My husband is a momma's boy but I can't stand her. He insists on having regular dinners at our house and having her over all the time. I'm tempted to make other plans so I don't have to be around when she comes over. How do I keep her from encroaching on my home?

That’s a great idea. If he’s angling the dinners as her coming over to spend time with him, then you can find something else to do. It sounds like this is about mother-son time – at least the way you’re describing it. I notice you don’t describe it as her “coming to visit us” or “spend time with us.” You view it as “having her over” which seems casual and informal.

I also wonder why it’s happening so much/often. How often is “all the time” in your opinion? Also, is she married? A widow? Live alone? Elderly? In poor health? If there’s something else at play here, you might need to give way for compassion if he’s the sole dependent and she needs someone.

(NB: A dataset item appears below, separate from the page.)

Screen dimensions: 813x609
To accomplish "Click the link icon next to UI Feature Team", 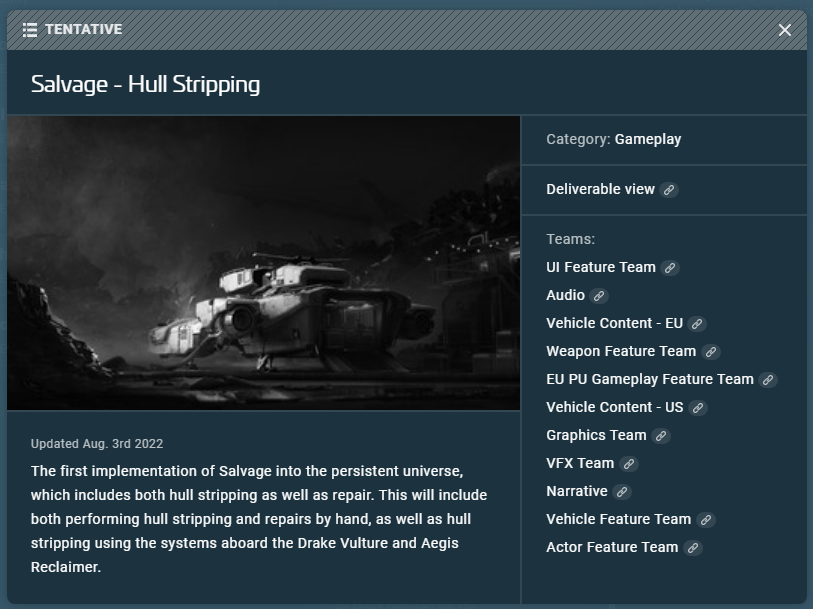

There’s nothing wrong with having weekly or monthly dinners. Sometimes you need to suck it up and tolerate it because that’s your husband and that’s his mom. If the focus of the dinners is their togetherness and you’re a minor player – or not even that – what’s the harm in you doing something else during that time? Are you included in what’s happening or do you seem like a third wheel? If the latter, say you’ve got plans that night and bounce. (You have a spa appointment... that hubby is paying for!)

Now, if she’s abusive or rude or disrespectful to you, that’s a whole other story. That’s definitely a conversation to have with the husband because he needs to stick up for you. If he’s a momma’s boy in the true definition, that means he’d choose her over you. And that’s where the red flags come in – and the casting producers from TLC.

If it’s simply not liking her, that’s kind of on you. If there’s something she does to make you uncomfortable in your own home, you need to address that and stand up to your husband, telling him that it’s your house and nobody – not even his mother – will treat/talk to you that way. I hate ultimatums but if it’s at that point, it might be your last resort. How big of an issue is this for you?